Drug Cost Trend Is Still Concern; Coinsurance on Pharmacy Side Rose

Reprinted from SPECIALTY PHARMACY NEWS, a monthly newsletter designed to help health plans, specialty pharmacies, pharma companies, providers and employers contain costs and improve outcomes related to high-cost specialty products. 
By Angela Maas, Managing Editor
March 2017 Volume 14 Issue 3
From 2015 to 2016, employers were consistent in some of their specialty drug benefit trends, but in other areas, some interesting shifts occurred, according to the 2017 edition of Trends in Specialty Drug Benefits from the Pharmacy Benefit Management Institute (PBMI). Sponsored by Walgreens Specialty Pharmacy, the sixth edition of the annual report was released March 7 at PBMI’s 22nd Annual Drug Benefit Conference.
PBMI in September 2016 surveyed 298 employers representing approximately 10 million covered lives.
Specialty drugs can fall under both the pharmacy and the medical benefits. For many years, PBMs in particular have called for shifting coverage of these medications from the medical to the pharmacy benefit, where real-time adjudication of claims and more specific product codes lend themselves to more effective management tactics. In 2016, though, 37% of respondents said they covered specialty therapies under the pharmacy benefit but not the medical — a decrease from 42% the previous year. But coverage of the drugs under both the pharmacy and medical benefit increased, from 56% in 2015 to 61% last year, a “significant increase,” according to PBMI. Large employers (those with more than 5,000 employees) were the main drivers of that increase, with 71% of them reporting this benefit coverage as opposed to 50% of smaller employers (fewer than 5,000 employees).
In a finding that probably shouldn’t come as a surprise, the top goal for specialty drug management was to manage specialty drug cost trend, cited by 51% of respondents.
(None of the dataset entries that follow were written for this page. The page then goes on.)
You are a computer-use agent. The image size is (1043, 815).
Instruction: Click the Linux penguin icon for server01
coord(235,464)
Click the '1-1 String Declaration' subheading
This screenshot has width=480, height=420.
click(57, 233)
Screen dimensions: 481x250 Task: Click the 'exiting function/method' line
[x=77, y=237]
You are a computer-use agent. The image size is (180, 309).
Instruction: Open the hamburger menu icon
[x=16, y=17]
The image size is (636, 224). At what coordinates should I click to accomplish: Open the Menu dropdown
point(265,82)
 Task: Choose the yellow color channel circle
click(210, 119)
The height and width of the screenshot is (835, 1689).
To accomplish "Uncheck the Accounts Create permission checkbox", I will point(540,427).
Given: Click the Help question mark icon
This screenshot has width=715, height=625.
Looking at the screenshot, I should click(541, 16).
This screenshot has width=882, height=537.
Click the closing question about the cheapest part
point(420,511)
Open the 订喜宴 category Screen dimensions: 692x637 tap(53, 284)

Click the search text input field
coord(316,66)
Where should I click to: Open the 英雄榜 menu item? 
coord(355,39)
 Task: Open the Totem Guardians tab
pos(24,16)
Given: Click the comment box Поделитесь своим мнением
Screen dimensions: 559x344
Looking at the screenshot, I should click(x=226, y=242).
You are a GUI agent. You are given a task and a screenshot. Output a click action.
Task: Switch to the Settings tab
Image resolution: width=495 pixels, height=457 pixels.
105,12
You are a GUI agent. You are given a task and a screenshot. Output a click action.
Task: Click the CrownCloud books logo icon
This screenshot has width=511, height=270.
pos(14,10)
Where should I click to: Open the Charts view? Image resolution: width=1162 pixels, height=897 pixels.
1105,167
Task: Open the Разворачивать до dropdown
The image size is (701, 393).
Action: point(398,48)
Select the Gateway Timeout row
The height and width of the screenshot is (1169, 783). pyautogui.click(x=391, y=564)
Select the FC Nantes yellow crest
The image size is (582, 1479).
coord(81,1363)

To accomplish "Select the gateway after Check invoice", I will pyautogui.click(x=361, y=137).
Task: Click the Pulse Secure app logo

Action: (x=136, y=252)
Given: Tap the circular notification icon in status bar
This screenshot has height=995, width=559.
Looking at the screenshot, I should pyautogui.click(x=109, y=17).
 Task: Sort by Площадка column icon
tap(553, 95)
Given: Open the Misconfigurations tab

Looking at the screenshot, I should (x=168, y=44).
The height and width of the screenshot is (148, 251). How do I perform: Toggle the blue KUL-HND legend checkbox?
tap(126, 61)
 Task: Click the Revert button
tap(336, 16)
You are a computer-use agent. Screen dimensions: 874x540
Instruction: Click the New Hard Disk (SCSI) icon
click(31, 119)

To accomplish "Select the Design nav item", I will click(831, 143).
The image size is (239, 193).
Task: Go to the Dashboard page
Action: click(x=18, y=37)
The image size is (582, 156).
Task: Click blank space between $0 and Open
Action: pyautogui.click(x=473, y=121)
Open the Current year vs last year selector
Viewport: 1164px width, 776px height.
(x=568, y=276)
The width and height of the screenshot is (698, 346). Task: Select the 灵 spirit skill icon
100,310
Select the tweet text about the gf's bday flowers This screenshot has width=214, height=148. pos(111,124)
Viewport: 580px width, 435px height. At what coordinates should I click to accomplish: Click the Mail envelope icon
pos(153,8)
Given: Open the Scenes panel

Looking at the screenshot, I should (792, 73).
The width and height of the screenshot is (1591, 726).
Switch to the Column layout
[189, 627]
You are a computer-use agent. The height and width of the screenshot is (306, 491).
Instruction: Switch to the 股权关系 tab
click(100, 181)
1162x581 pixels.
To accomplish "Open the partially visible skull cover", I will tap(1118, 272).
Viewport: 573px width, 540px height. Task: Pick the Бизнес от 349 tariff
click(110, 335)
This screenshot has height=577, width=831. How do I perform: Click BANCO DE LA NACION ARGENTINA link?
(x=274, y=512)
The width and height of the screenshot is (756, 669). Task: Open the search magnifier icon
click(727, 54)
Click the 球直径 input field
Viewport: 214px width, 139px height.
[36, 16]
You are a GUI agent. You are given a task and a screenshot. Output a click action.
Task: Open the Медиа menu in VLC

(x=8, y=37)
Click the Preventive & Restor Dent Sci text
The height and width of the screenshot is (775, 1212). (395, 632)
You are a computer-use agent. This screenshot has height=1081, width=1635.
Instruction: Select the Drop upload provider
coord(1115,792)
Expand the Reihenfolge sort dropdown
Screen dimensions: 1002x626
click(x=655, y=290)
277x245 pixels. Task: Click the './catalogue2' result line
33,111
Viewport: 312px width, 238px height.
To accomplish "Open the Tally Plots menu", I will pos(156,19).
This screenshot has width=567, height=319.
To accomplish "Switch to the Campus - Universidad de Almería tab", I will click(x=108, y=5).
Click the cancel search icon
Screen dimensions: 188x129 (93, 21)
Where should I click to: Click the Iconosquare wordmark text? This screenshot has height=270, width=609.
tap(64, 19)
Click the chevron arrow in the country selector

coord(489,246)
Following it were reducing inappropriate use (13%), improving adherence and persistency (11%) and reducing drug acquisition cost (10%).
Interestingly, the percentage of respondents that can track outcomes for people taking specialty drugs decreased from 2015 to 2016. The ability to track overall health care costs for people on specialty medications dropped from 65% to 60%, while the ability to track adherence and persistency outcomes for people taking specialty therapies dropped from 55% to 53%.
While many payers have created a specialty drug tier, about half of the respondents (47%) said they did not have a separate cost-sharing tier last year. Of this group, only 23% said they planned to implement one in the next few years, down from 31% in 2015.
Coinsurance continues to be the main cost-sharing design within the medical benefit, with 54% of 2015 respondents and 55% of 2016 respondents using it. And while copayments have long been the main approach for drugs under the pharmacy benefit, respondents reported a decrease from 48% to 43% in copayment use. The use of coinsurance, both with and without minimums and/or maximums, within the pharmacy benefit actually increased slightly year over year, from 48% to 51%.